Nasal sebum, also known as nose grease/oil, is the oily secretion of sebaceous glands located on the surface of the human nose. The pores of the lateral creases (where the nose joins the face) of the exterior of the nose create and store more oil and grease than pores elsewhere on the human body, forming a readily available source of small quantities of grease or oil.

== Sebum chemical composition ==
Sebum is produced by sebaceous glands from the skin. Sebum has a complex composition that is different from epidermal lipids found anywhere in the human body, for example, squalene and wax esters are only found in sebum. Triglycerides and fatty acids, taken together, account for the predominant proportion (57.5%), followed by wax esters (26%) and squalene (12%). The least abundant lipid in sebum is cholesterol, which with its esters, accounts for the 4.5% of total lipids.

== Other uses of sebum ==
Nose grease has been reported to be a convenient durable lubricant. Nose grease can be used to minimize scratches in optical surfaces, for example when cleaning photographic negatives. Observatory lore holds that nose grease was used to reduce stray light and reflections in transmissive telescopes before the development of vacuum antireflective coatings. The antireflective properties are due in part to the fact that the nose oil fills small cracks and scratches and forms a smooth, polished surface, and in part to the low index of refraction of the oil, which can reduce surface reflection from transmissive optics that have a high index of refraction. The same effect is sometimes used by numismatic hobbyists to alter the apparent grade of slightly worn coins.

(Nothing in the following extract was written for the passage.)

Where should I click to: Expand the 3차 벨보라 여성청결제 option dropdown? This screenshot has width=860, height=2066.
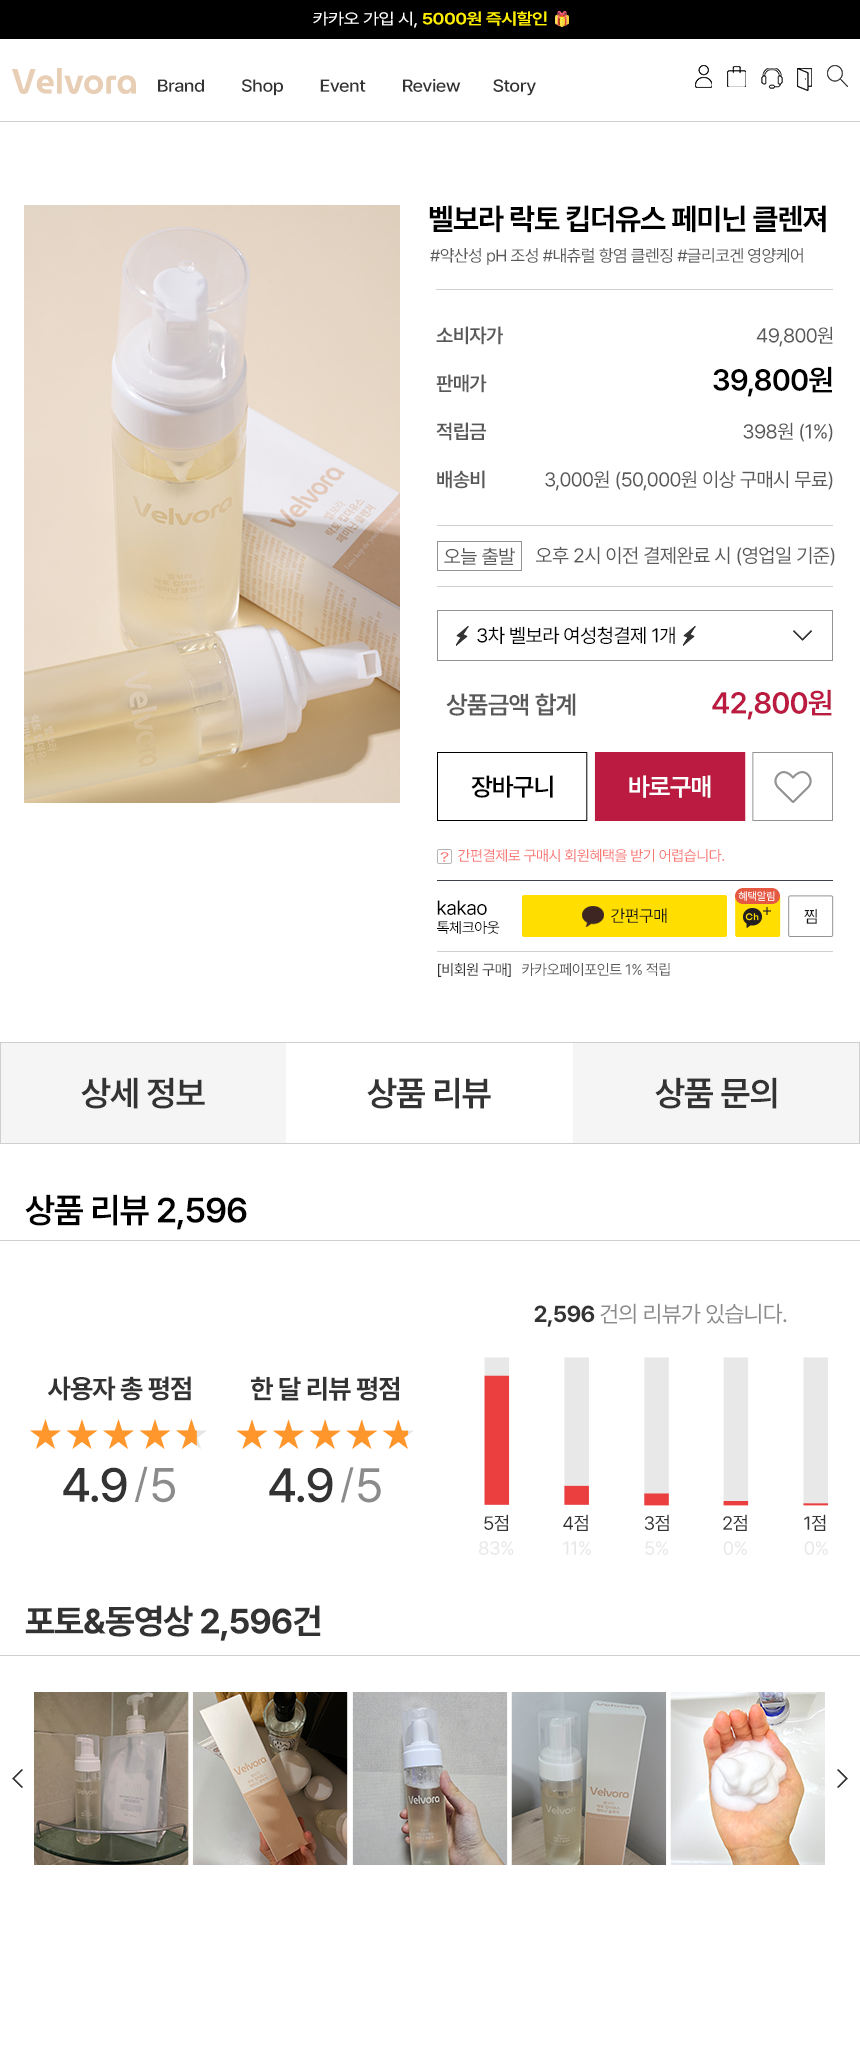pos(635,636)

Nose grease is often recommended as a lubricant for fly fishing rod ferrules.

Nose grease has mild antifoaming properties and can be used to break down a high head on freshly poured beer or soft drinks. Wiping nose grease onto one's finger and then touching or stirring the foam causes it to dissipate rapidly.

The Doctor's Book of Home Remedies suggests using nasal sebum as a remedy for chapped lips.